[start of Data listing]
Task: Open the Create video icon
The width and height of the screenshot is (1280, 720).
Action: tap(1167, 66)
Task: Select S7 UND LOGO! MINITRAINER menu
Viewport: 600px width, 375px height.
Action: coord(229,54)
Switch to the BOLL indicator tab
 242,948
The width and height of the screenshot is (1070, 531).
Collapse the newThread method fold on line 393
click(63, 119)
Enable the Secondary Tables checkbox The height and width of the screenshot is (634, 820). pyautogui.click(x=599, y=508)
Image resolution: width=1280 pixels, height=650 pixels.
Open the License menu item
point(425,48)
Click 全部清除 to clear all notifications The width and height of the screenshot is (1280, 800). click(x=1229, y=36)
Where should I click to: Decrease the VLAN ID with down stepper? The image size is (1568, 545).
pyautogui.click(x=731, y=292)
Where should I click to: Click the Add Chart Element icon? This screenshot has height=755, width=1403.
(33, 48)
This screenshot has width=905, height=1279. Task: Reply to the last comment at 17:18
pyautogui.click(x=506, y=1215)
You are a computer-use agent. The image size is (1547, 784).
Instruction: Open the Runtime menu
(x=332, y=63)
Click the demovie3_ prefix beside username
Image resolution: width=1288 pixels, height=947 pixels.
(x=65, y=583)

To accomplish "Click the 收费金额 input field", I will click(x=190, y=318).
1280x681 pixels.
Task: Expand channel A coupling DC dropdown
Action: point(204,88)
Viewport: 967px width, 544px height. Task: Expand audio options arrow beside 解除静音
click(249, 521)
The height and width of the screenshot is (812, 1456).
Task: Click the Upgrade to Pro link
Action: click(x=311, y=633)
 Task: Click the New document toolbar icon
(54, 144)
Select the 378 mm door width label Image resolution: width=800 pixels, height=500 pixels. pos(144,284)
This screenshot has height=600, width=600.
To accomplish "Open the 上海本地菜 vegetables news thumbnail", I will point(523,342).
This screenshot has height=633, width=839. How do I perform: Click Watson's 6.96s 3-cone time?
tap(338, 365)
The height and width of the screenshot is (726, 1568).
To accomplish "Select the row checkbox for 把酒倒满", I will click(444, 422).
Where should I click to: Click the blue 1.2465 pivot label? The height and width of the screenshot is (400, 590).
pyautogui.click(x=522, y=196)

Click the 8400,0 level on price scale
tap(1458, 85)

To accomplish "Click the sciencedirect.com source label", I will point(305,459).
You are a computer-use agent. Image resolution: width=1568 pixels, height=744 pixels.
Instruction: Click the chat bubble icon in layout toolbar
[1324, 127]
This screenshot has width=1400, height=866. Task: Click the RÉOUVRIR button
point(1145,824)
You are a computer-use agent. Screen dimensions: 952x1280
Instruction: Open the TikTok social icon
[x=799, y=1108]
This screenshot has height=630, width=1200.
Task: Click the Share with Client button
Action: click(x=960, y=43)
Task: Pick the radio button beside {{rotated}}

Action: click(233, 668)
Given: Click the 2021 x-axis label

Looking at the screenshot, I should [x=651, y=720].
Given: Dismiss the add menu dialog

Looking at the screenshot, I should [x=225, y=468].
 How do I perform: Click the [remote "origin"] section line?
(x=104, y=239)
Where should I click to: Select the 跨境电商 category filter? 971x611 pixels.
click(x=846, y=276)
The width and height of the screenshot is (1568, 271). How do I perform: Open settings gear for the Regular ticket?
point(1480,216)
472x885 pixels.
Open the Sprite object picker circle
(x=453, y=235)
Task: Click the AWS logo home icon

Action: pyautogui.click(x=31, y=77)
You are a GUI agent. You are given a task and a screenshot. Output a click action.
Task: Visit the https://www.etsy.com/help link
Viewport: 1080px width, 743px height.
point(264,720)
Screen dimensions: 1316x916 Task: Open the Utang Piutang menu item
[end of Data listing]
Copy all of the lines above word for word, with nothing changed.

### Reply
Task: Open the Create video icon
The width and height of the screenshot is (1280, 720).
Action: tap(1167, 66)
Task: Select S7 UND LOGO! MINITRAINER menu
Viewport: 600px width, 375px height.
Action: coord(229,54)
Switch to the BOLL indicator tab
 242,948
The width and height of the screenshot is (1070, 531).
Collapse the newThread method fold on line 393
click(63, 119)
Enable the Secondary Tables checkbox The height and width of the screenshot is (634, 820). pyautogui.click(x=599, y=508)
Image resolution: width=1280 pixels, height=650 pixels.
Open the License menu item
point(425,48)
Click 全部清除 to clear all notifications The width and height of the screenshot is (1280, 800). click(x=1229, y=36)
Where should I click to: Decrease the VLAN ID with down stepper? The image size is (1568, 545).
pyautogui.click(x=731, y=292)
Where should I click to: Click the Add Chart Element icon? This screenshot has height=755, width=1403.
(33, 48)
This screenshot has width=905, height=1279. Task: Reply to the last comment at 17:18
pyautogui.click(x=506, y=1215)
You are a computer-use agent. The image size is (1547, 784).
Instruction: Open the Runtime menu
(x=332, y=63)
Click the demovie3_ prefix beside username
Image resolution: width=1288 pixels, height=947 pixels.
(x=65, y=583)

To accomplish "Click the 收费金额 input field", I will click(x=190, y=318).
1280x681 pixels.
Task: Expand channel A coupling DC dropdown
Action: point(204,88)
Viewport: 967px width, 544px height. Task: Expand audio options arrow beside 解除静音
click(249, 521)
The height and width of the screenshot is (812, 1456).
Task: Click the Upgrade to Pro link
Action: click(x=311, y=633)
 Task: Click the New document toolbar icon
(54, 144)
Select the 378 mm door width label Image resolution: width=800 pixels, height=500 pixels. pos(144,284)
This screenshot has height=600, width=600.
To accomplish "Open the 上海本地菜 vegetables news thumbnail", I will point(523,342).
This screenshot has height=633, width=839. How do I perform: Click Watson's 6.96s 3-cone time?
tap(338, 365)
The height and width of the screenshot is (726, 1568).
To accomplish "Select the row checkbox for 把酒倒满", I will click(444, 422).
Where should I click to: Click the blue 1.2465 pivot label? The height and width of the screenshot is (400, 590).
pyautogui.click(x=522, y=196)

Click the 8400,0 level on price scale
tap(1458, 85)

To accomplish "Click the sciencedirect.com source label", I will point(305,459).
You are a computer-use agent. Image resolution: width=1568 pixels, height=744 pixels.
Instruction: Click the chat bubble icon in layout toolbar
[1324, 127]
This screenshot has width=1400, height=866. Task: Click the RÉOUVRIR button
point(1145,824)
You are a computer-use agent. Screen dimensions: 952x1280
Instruction: Open the TikTok social icon
[x=799, y=1108]
This screenshot has height=630, width=1200.
Task: Click the Share with Client button
Action: click(x=960, y=43)
Task: Pick the radio button beside {{rotated}}

Action: click(233, 668)
Given: Click the 2021 x-axis label

Looking at the screenshot, I should [x=651, y=720].
Given: Dismiss the add menu dialog

Looking at the screenshot, I should [x=225, y=468].
 How do I perform: Click the [remote "origin"] section line?
(x=104, y=239)
Where should I click to: Select the 跨境电商 category filter? 971x611 pixels.
click(x=846, y=276)
The width and height of the screenshot is (1568, 271). How do I perform: Open settings gear for the Regular ticket?
point(1480,216)
472x885 pixels.
Open the Sprite object picker circle
(x=453, y=235)
Task: Click the AWS logo home icon

Action: pyautogui.click(x=31, y=77)
You are a GUI agent. You are given a task and a screenshot. Output a click action.
Task: Visit the https://www.etsy.com/help link
Viewport: 1080px width, 743px height.
point(264,720)
Screen dimensions: 1316x916 Task: Open the Utang Piutang menu item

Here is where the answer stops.